With the Aquino administration facing its final curtain, initiatives to attract foreign investments by relaxing ownership restrictions in certain industries are flying thick and fast. A charter change to liberalize foreign ownership generally got a lukewarm reception from Aquino’s economic managers.
Let us look at land, education, the media and mining, for starters.
We are for foreign ownership of land. Because, regardless of ownership, land is something one cannot ever take out of the country.
As long as there are reasonable caps on the repatriation of dividends of fully owned foreign real estate companies, the country should be alright. It is true that an influx of foreign funds could raise prices of Philippine real-estate. But wouldn’t we want our real estate properties to be comparably valued flowing the global standards of land valuation?
Besides, the resulting higher real-estate taxes could be a definitive source of funding for more government services.
Bringing in fully owned foreign educational institutions looks like a no brainer. We should welcome them, especially the technology and science-based learning institutions.
On the issue of foreign media, they should also be allowed liberal entry. Let’s face it—many of the huge media institutions here are owned by persons with other business interests or linked to influential or elite economic and political personalities. And ownership usually dictates what happens at the media studios or newsrooms.
They may not necessarily serve public interest before their parochial concerns. But we would rather see “a thousand flowers bloom,” so to speak. The fear of possible infiltration of “foreign bias” into the newsrooms can easily be countered by a discerning public who can tell news from propaganda. We are not fearful of such risk because we trust the maturity of the Filipino audience.
However, we would like to disabuse the minds of some that allowing foreign media here would result in hundreds of new jobs for Filipinos. Absolutely not. There would likely be more expatriates on the senior-management level since world-wide automation had resulted in media cutting manpower needs. This should, therefore, not be used as the main argument for foreign ownership of media.
As for mining, this remains a contentious area because of environmental concerns. However, given the findings that the Philippines is now one of the most resource-rich (land and sea) nation on Earth, it would be a shame if we do not tap foreign money to develop our resources. Local capital would never be enough to fully tap the vast resources that we have.
As new National Economic and Development Authority Director General Ernesto Pernia had said, government must be able to get more share from the fruits of mining than currently allowed. They should also be legislated to obligatorily provide educational and health welfare services to the locals in areas they will set camps and give top job priority to residents within a 30-kilometer radius from the mining site. Stating the obvious, no environmental violation must be allowed. Instead, they should be required to reforest or replenish what is being unnecessarily prejudiced of our natural assets because of their mining activities.
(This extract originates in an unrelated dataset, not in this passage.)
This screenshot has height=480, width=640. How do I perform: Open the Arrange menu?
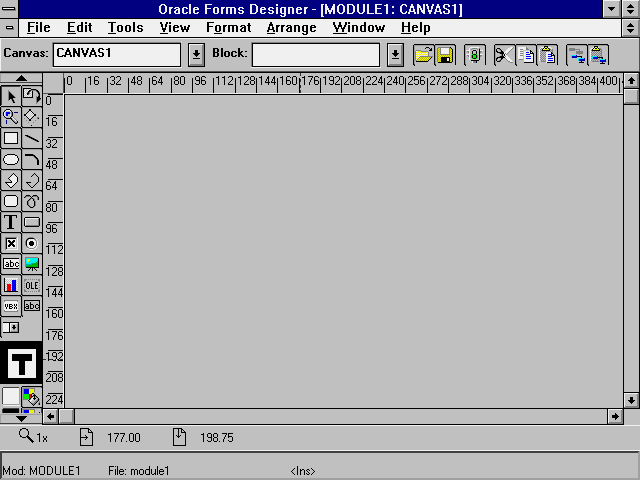coord(291,27)
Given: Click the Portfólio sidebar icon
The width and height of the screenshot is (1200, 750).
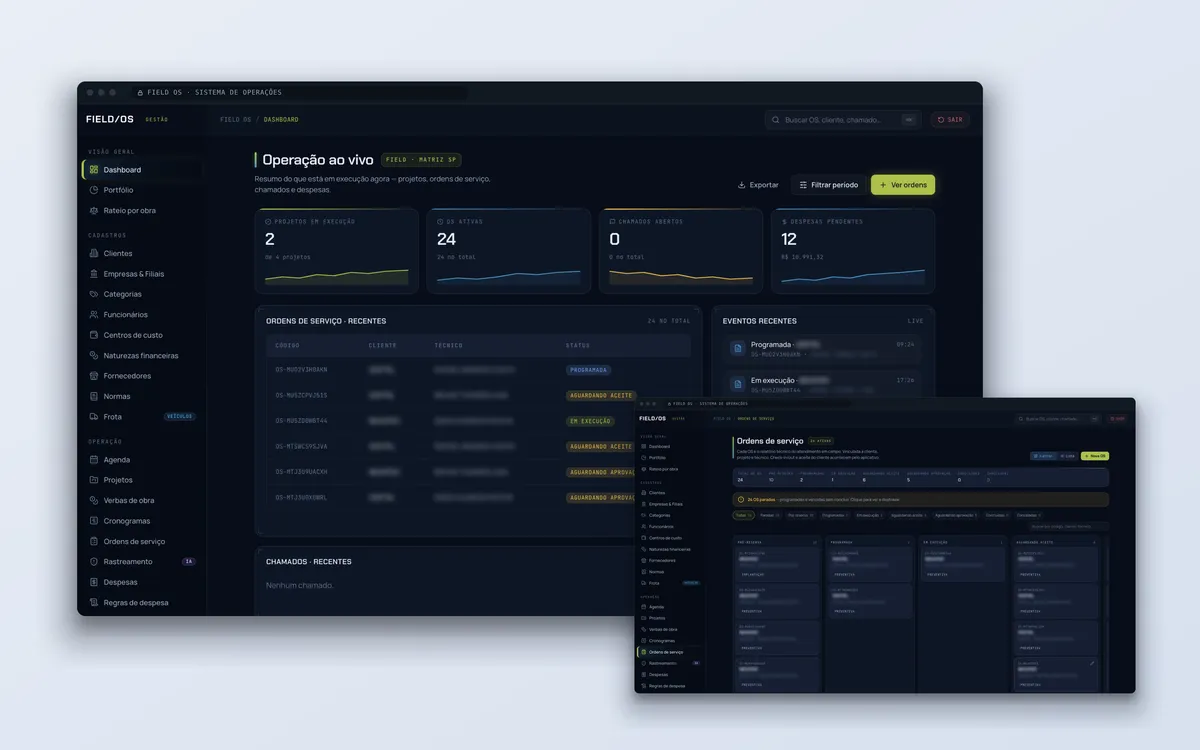Looking at the screenshot, I should (x=93, y=190).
Foreigners, we are certain, welcome the prevalent “industrial peace” enjoyed during the Aquino administration. The DOLE has been able to do the necessary out of court arbitration of most labor-management disputes in the last six years.
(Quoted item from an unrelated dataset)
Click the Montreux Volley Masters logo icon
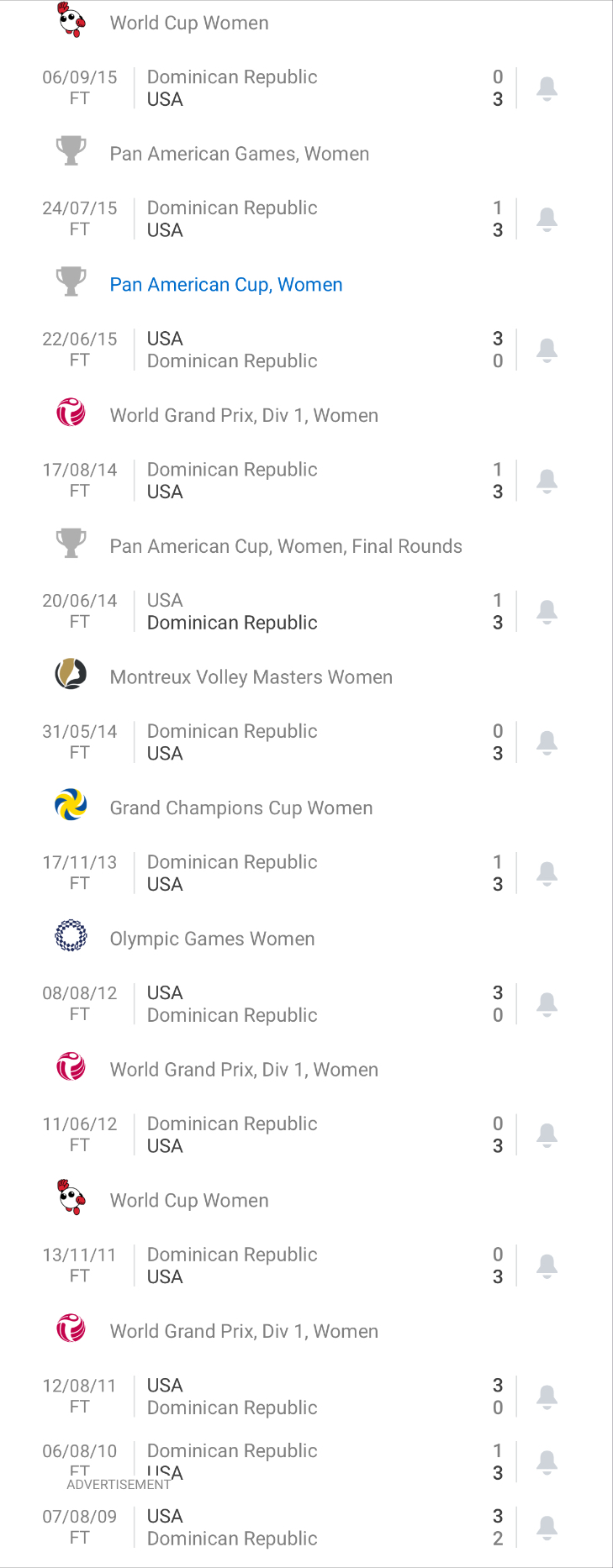Screen dimensions: 613x1568 [71, 675]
The biggest issue, however, remains the high power cost here, considered one of the highest in the world. In most of Asia, governments do subsidize power rates and surrender some fiscal loss in favor of attracting more investments that create jobs and help combat poverty. That choice must be made by the Duterte administration if it wants to attract more foreign investors.
Consider that most businesses trace from 15 percent to 40 percent of their cost of operations to power expenditures. Thailand’s power rate is a fifth of our current rate, and Indonesia charges half of ours. How can we compete?
It is not just the cost but the sufficiency of supply that’s holding us. A power supply gap is still projected based on currently applied for new power sources.
Then there is the ease of doing business. We hope it is not true that it takes 60 signatures to get a power application approved. If this is true, a lot of spadework has to be done because getting those foreign investors is absolutely needed to fill the vacuum of development funds needed by our relatively capital-starved nation.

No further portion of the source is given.